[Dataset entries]
= Beginning of Section =

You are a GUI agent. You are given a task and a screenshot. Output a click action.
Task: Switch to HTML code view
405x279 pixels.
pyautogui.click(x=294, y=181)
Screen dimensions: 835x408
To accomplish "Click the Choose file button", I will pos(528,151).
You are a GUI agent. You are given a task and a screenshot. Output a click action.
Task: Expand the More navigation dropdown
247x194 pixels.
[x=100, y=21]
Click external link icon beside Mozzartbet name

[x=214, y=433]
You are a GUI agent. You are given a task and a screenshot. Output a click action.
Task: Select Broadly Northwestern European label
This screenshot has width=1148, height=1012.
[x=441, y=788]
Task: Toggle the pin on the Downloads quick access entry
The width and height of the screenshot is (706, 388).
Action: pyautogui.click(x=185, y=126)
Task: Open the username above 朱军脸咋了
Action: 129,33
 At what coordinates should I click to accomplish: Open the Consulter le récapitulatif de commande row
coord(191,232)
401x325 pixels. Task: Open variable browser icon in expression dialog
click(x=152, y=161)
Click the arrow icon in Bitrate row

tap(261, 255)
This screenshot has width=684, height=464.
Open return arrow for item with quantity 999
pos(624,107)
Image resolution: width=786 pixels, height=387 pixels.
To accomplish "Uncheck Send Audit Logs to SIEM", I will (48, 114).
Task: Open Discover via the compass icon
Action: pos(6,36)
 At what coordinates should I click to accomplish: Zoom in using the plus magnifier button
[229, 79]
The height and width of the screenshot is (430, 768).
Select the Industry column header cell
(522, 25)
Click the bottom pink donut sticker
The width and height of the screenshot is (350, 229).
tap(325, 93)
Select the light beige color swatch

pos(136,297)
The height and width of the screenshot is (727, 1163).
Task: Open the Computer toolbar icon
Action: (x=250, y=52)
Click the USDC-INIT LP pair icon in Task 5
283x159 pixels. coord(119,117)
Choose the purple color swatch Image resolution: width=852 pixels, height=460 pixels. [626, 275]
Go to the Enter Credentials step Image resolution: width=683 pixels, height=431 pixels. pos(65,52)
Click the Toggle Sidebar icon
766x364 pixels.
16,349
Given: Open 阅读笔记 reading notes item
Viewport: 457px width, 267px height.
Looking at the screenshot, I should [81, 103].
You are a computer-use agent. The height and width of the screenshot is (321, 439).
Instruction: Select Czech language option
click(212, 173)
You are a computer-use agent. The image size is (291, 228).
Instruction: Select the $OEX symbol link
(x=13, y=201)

= End of Section =

Exercise instructions >> Would you please reproduce the entries above word for word?

Response area >>
You are a GUI agent. You are given a task and a screenshot. Output a click action.
Task: Switch to HTML code view
405x279 pixels.
pyautogui.click(x=294, y=181)
Screen dimensions: 835x408
To accomplish "Click the Choose file button", I will pos(528,151).
You are a GUI agent. You are given a task and a screenshot. Output a click action.
Task: Expand the More navigation dropdown
247x194 pixels.
[x=100, y=21]
Click external link icon beside Mozzartbet name

[x=214, y=433]
You are a GUI agent. You are given a task and a screenshot. Output a click action.
Task: Select Broadly Northwestern European label
This screenshot has width=1148, height=1012.
[x=441, y=788]
Task: Toggle the pin on the Downloads quick access entry
The width and height of the screenshot is (706, 388).
Action: pyautogui.click(x=185, y=126)
Task: Open the username above 朱军脸咋了
Action: 129,33
 At what coordinates should I click to accomplish: Open the Consulter le récapitulatif de commande row
coord(191,232)
401x325 pixels. Task: Open variable browser icon in expression dialog
click(x=152, y=161)
Click the arrow icon in Bitrate row

tap(261, 255)
This screenshot has width=684, height=464.
Open return arrow for item with quantity 999
pos(624,107)
Image resolution: width=786 pixels, height=387 pixels.
To accomplish "Uncheck Send Audit Logs to SIEM", I will (48, 114).
Task: Open Discover via the compass icon
Action: pos(6,36)
 At what coordinates should I click to accomplish: Zoom in using the plus magnifier button
[229, 79]
The height and width of the screenshot is (430, 768).
Select the Industry column header cell
(522, 25)
Click the bottom pink donut sticker
The width and height of the screenshot is (350, 229).
tap(325, 93)
Select the light beige color swatch

pos(136,297)
The height and width of the screenshot is (727, 1163).
Task: Open the Computer toolbar icon
Action: (x=250, y=52)
Click the USDC-INIT LP pair icon in Task 5
283x159 pixels. coord(119,117)
Choose the purple color swatch Image resolution: width=852 pixels, height=460 pixels. [626, 275]
Go to the Enter Credentials step Image resolution: width=683 pixels, height=431 pixels. pos(65,52)
Click the Toggle Sidebar icon
766x364 pixels.
16,349
Given: Open 阅读笔记 reading notes item
Viewport: 457px width, 267px height.
Looking at the screenshot, I should [81, 103].
You are a computer-use agent. The height and width of the screenshot is (321, 439).
Instruction: Select Czech language option
click(212, 173)
You are a computer-use agent. The image size is (291, 228).
Instruction: Select the $OEX symbol link
(x=13, y=201)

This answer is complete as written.